Task data:
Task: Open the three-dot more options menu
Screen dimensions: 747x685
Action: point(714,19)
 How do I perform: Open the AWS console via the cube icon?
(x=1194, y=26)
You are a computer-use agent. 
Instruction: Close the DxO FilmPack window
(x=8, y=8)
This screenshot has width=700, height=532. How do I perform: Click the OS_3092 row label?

--

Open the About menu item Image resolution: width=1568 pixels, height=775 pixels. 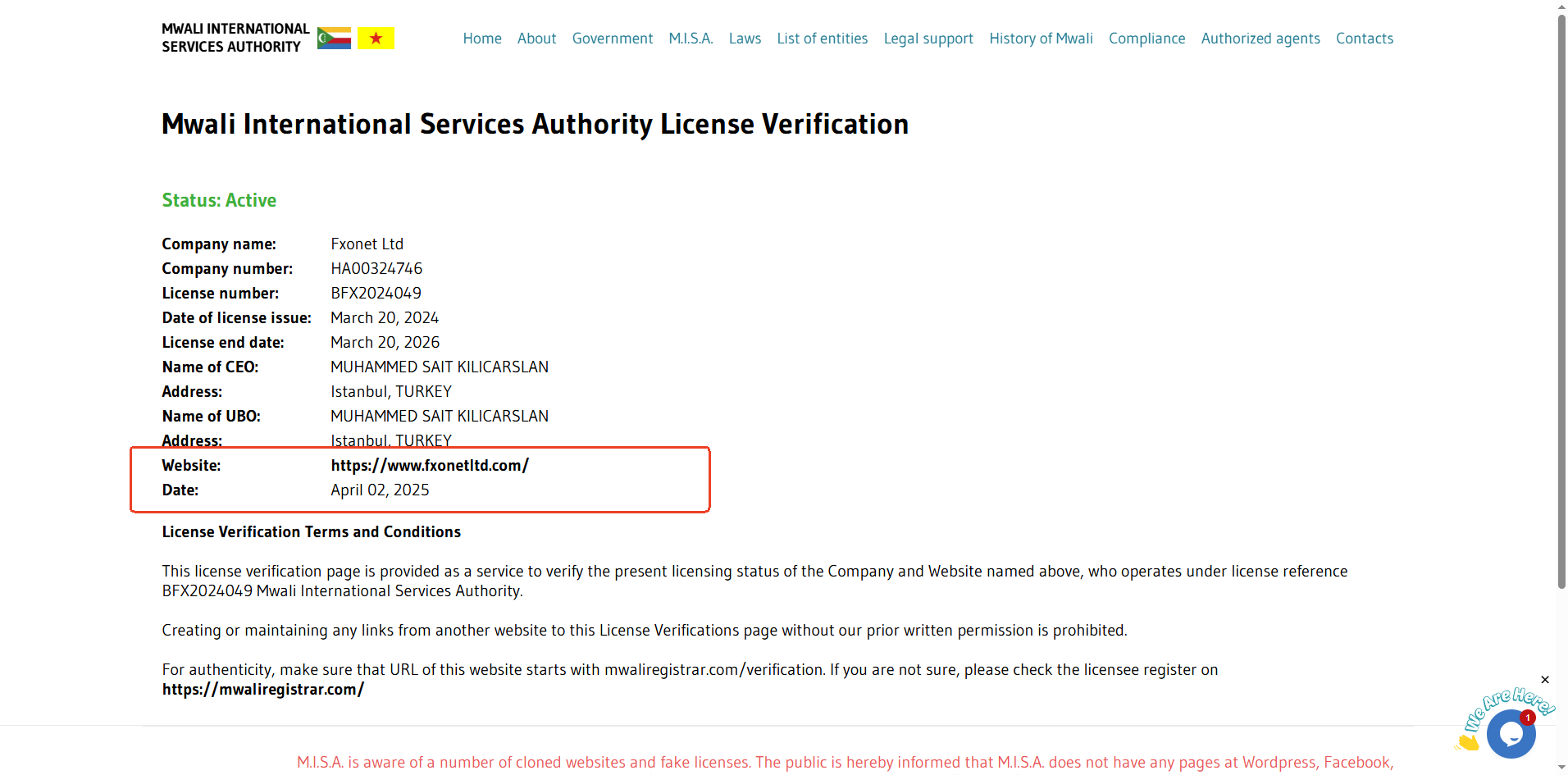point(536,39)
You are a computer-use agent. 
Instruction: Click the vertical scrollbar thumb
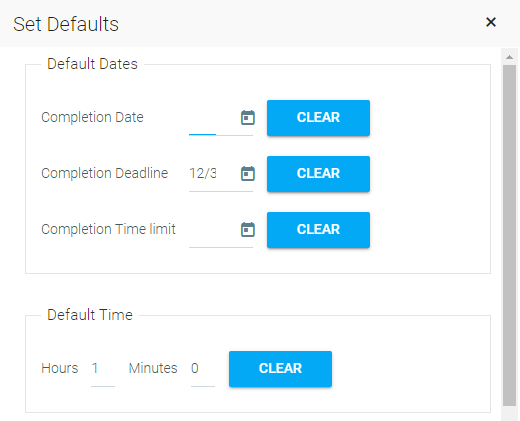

Problem statement: In the listing above, locate the line containing "Task: Open the three-dot more options menu" and the line containing "This screenshot has". Transcribe those two lines and everything between them, exactly as written.

Response to the exercise:
Task: Open the three-dot more options menu
Screen dimensions: 747x685
Action: point(714,19)
 How do I perform: Open the AWS console via the cube icon?
(x=1194, y=26)
You are a computer-use agent. 
Instruction: Close the DxO FilmPack window
(x=8, y=8)
This screenshot has width=700, height=532. How do I perform: Click the OS_3092 row label?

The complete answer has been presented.